By the end of this lesson, you should be familiar with:
Basic tools for selecting and subsetting data
Strategies for describing data
Getting Set Up
The Data
So far, we’ve worked with “tiny” bits of data - mainly things that we input manually. It’s time to start working with some real world data!
We’re going to work with data on those census tracts that were designated as Opportunity Zones as part of the federal Tax Cuts and Jobs Act of 2017. These incentives are designed to spur investment in low-income and undercapitalized cities, by providing investors with tax incentives to invest capital in these locations. Each state had the opportunity to designate specific census tracts as Opportunity Zones. Practitioners and researchers have many questions about the efficacy of the program and the designations made by governors.

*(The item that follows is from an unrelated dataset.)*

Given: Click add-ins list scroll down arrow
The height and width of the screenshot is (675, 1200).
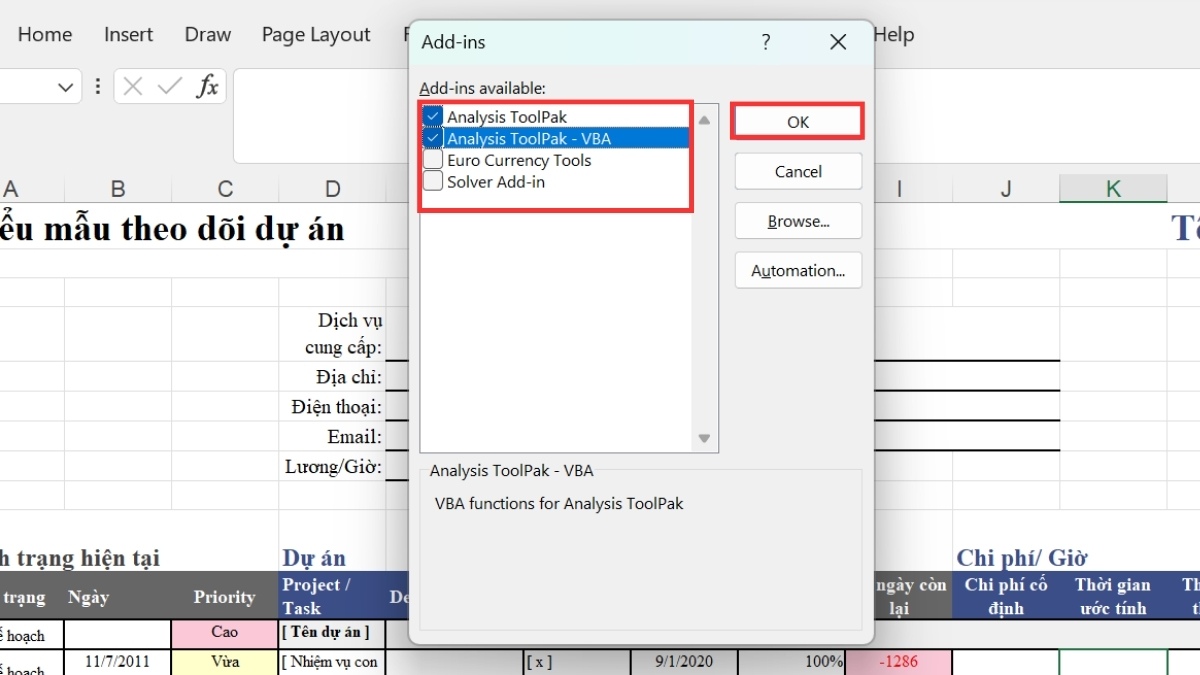Looking at the screenshot, I should pyautogui.click(x=704, y=438).
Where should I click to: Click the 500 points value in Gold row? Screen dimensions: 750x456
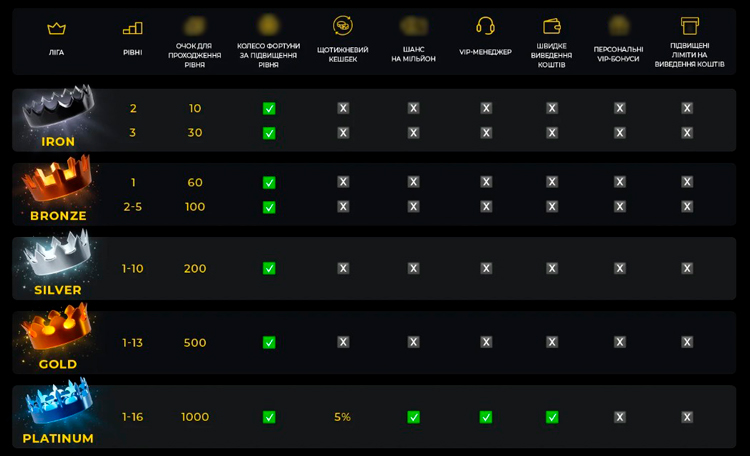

Take a look here to see a map of where designated opportunity zones are located. The orange geometries reflected on the map are census tracts, which we often use as a proxy for neighborhoods, especially in urban areas. Find a place you know, and take a look at which areas are designated.
The specific data we’ll work with comes from the Urban Institute - they have joined the IRS’s list of Opportunity Zones designated by the Tax Cuts and Jobs Act to a series of indicators focused on investment potential. A copy of the Urban Institute’s dataset is available here for download.
You’ll need to authenticate and log in to UIUC Box to access this file. You can also download the data directly from Urban Institute’s Opportunity Zone landing page.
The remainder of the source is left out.